Acceptance Criteria (Implied) | Reported Device Performance |
---|---|
Chemically equivalent to predicate | "The characterization testing showed that the subject material is chemically equivalent to the predicate" |
Performs within the range of predicate | "the bench top testing showed the graft performs within the range of the predicates." |
Specific physical/chemical properties consistent with predicate | Tested parameters listed below |
Injectability consistent with targeted improved flow | "The additional liquid in the implant creates a bone graft material that can be more easily injected into bone voids." |
Set Time consistent with new formulation | "The characteristics of the subject device are within the range of the predicate characteristics apart from set time and injectability." |
2. Sample Size Used for the Test Set and the Data Provenance
These concepts are not applicable in the context of this device and submission type. The "test set" refers to the samples of the PRO-DENSE™ LoVisc Bone Graft Substitute tested for its material properties. There is no mention of sample sizes for individual tests.

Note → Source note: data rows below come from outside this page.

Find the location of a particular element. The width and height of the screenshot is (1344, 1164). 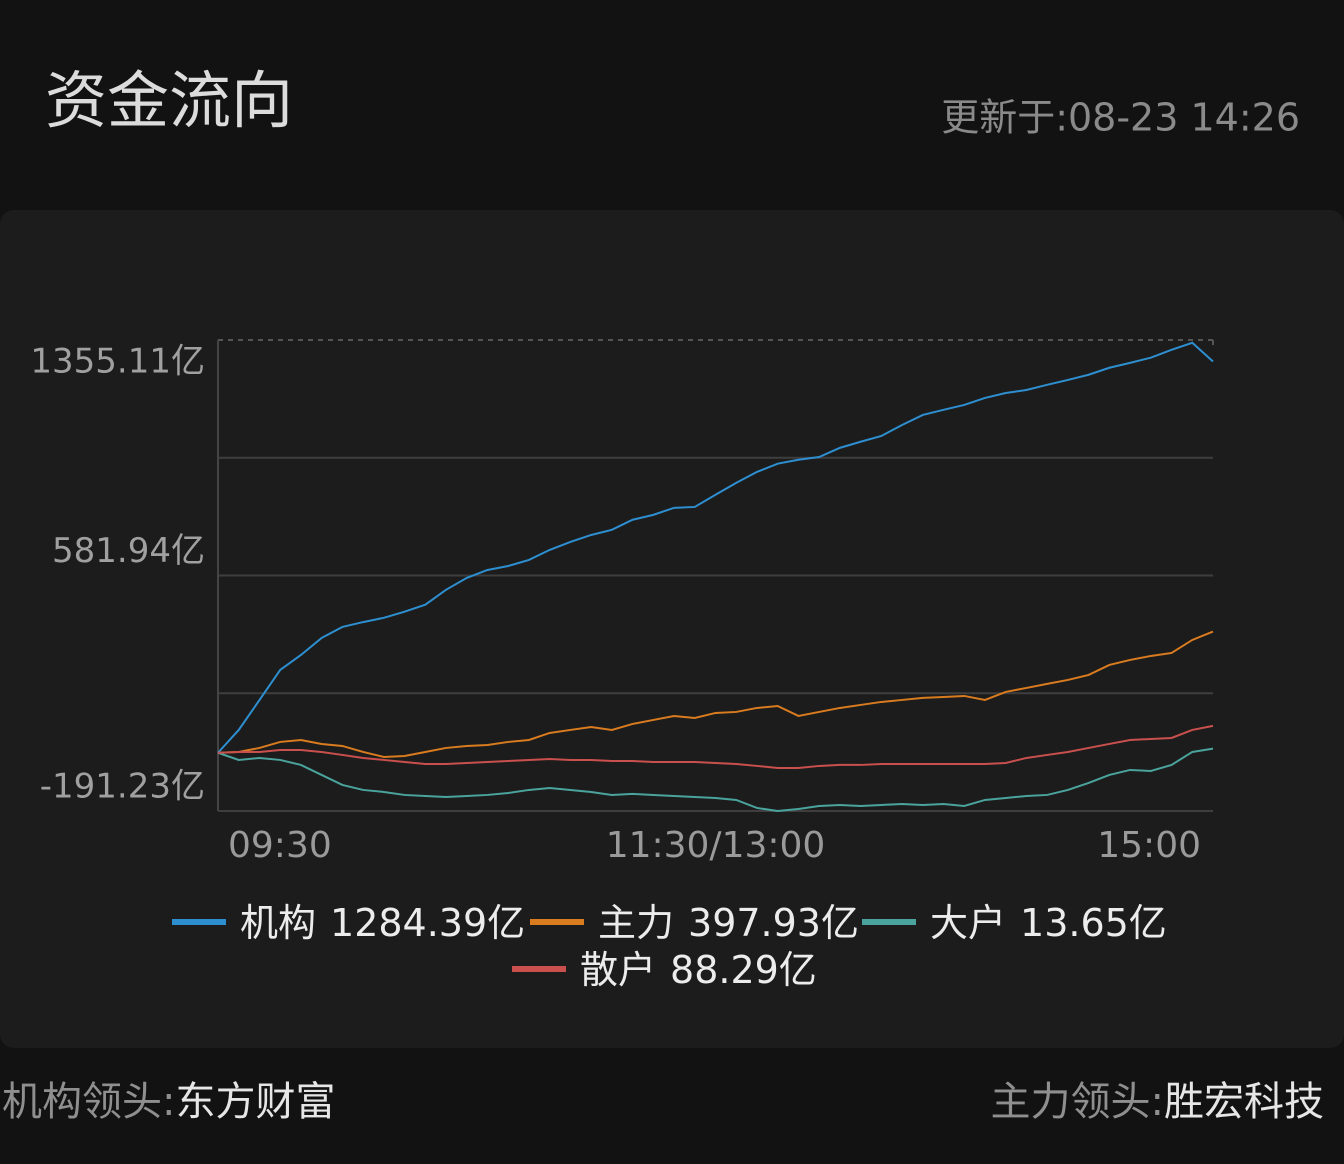

footer-right: 主力领头:胜宏科技 is located at coordinates (1158, 1102). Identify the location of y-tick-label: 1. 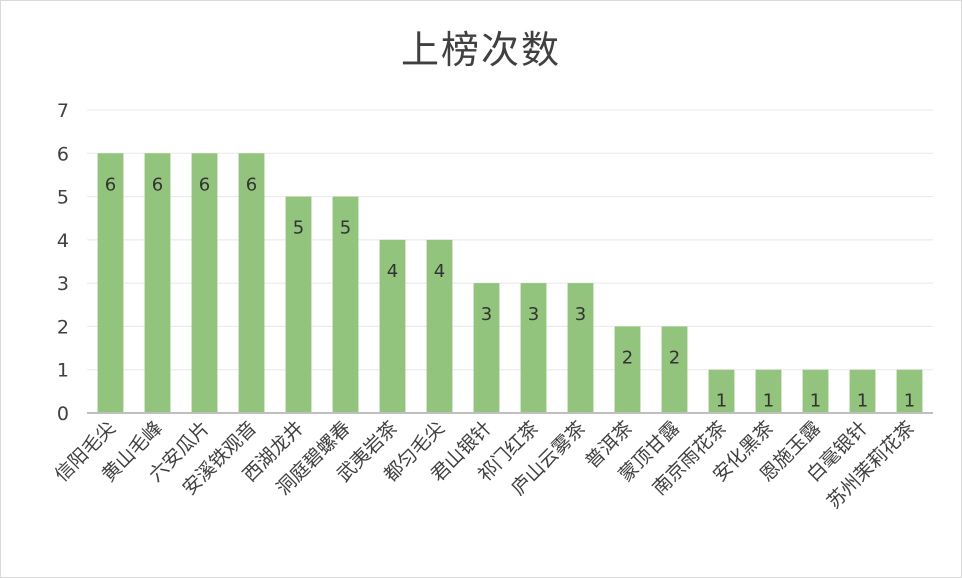
(63, 371).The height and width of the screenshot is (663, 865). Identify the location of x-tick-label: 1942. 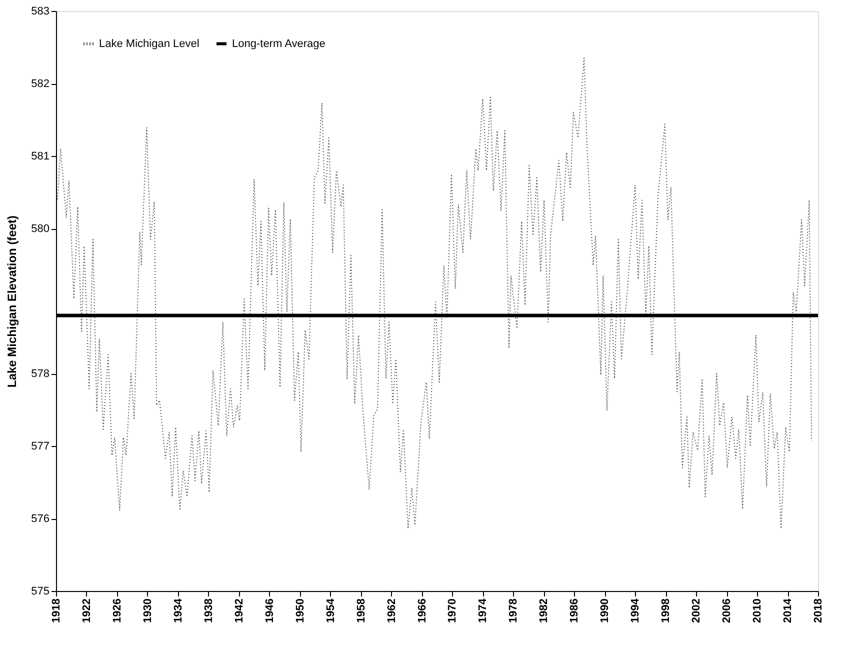
(240, 610).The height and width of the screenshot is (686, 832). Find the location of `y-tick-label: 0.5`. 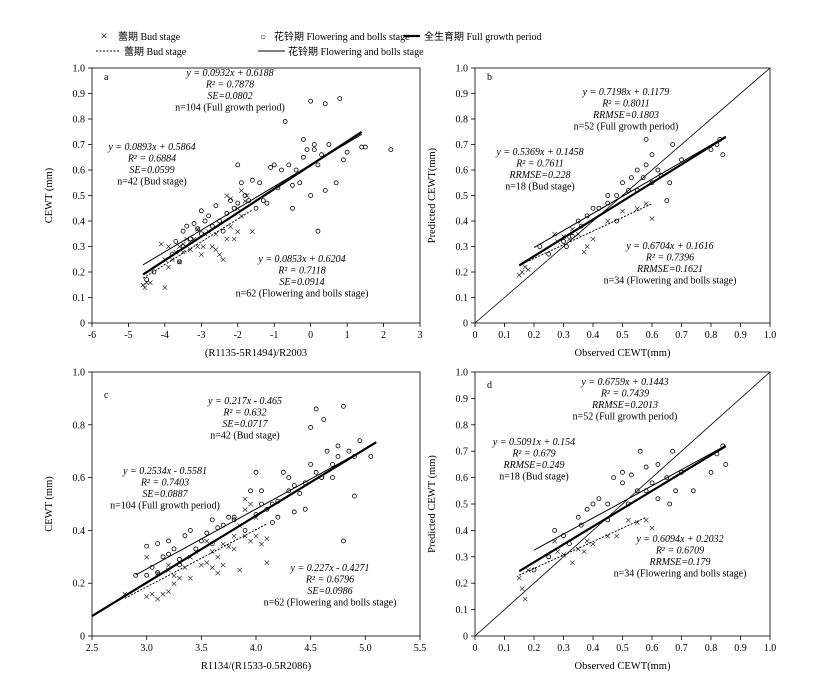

The "data provenance" would refer to where the bone graft material was manufactured and tested, which is not specified beyond "Wright Medical Technology, Inc." in Memphis, TN. Data is from benchtop testing, not human subjects.
3. Number of Experts Used to Establish the Ground Truth for the Test Set and Qualifications of Those Experts
This information is not applicable. The "ground truth" for a bone graft substitute is its inherent material properties and performance characteristics, measured through standardized assays (e.g., FTIR, XRD, mechanical testing). Experts would be involved in the design and interpretation of these bench tests, but not in establishing a "ground truth" in the diagnostic sense.
4. Adjudication Method for the Test Set
This is not applicable. Adjudication methods (like 2+1, 3+1) are used for resolving disagreements among multiple human readers in diagnostic studies. For material property testing, results are typically quantitative and objective measurements.
5. If a Multi Reader Multi Case (MRMC) Comparative Effectiveness Study was done
No, an MRMC comparative effectiveness study was not done. The document explicitly states "(b)(2) SUBSTANTIAL EQUIVALENCE - CLINICAL EVIDENCE N/A", meaning no human clinical studies were performed or are being presented for this submission. Therefore, no information on human reader improvement with AI assistance is available.
6. If a Standalone (i.e. algorithm only without human-in-the loop performance) was done
No, a standalone algorithm performance study was not done. This device is a physical bone graft substitute, not a software algorithm.
7. The Type of Ground Truth Used
The "ground truth" for this device's performance is established through objective, standardized benchtop testing of chemical and mechanical properties. This includes:
- Fourier Transform Infrared Spectroscopy (FTIR)
- X-ray Diffraction Analysis (XRD)
- Dissolution
- Porosity
- Density
- Maximum Exothermic Temperature
- Dilute Slurry pH
- Vicat and Gilmore Set Time
- Injectability
- DTS (unspecified, likely a material property test)
- Hardware interaction
- Sterilization
- Biocompatibility
- Pyrogenicity
- LAL testing
8. The Sample Size for the Training Set
This concept is not applicable. There is no "training set" as this is not an AI/machine learning device.
9. How the Ground Truth for the Training Set Was Established
This concept is not applicable.
§ 888.3045 Resorbable calcium salt bone void filler device.
(a)
Identification. A resorbable calcium salt bone void filler device is a resorbable implant intended to fill bony voids or gaps of the extremities, spine, and pelvis that are caused by trauma or surgery and are not intrinsic to the stability of the bony structure.(b)
Classification. Class II (special controls). The special control for this device is the FDA guidance document entitled “Class II Special Controls Guidance: Resorbable Calcium Salt Bone Void Filler Device; Guidance for Industry and FDA.” See § 888.1(e) of this chapter for the availability of this guidance.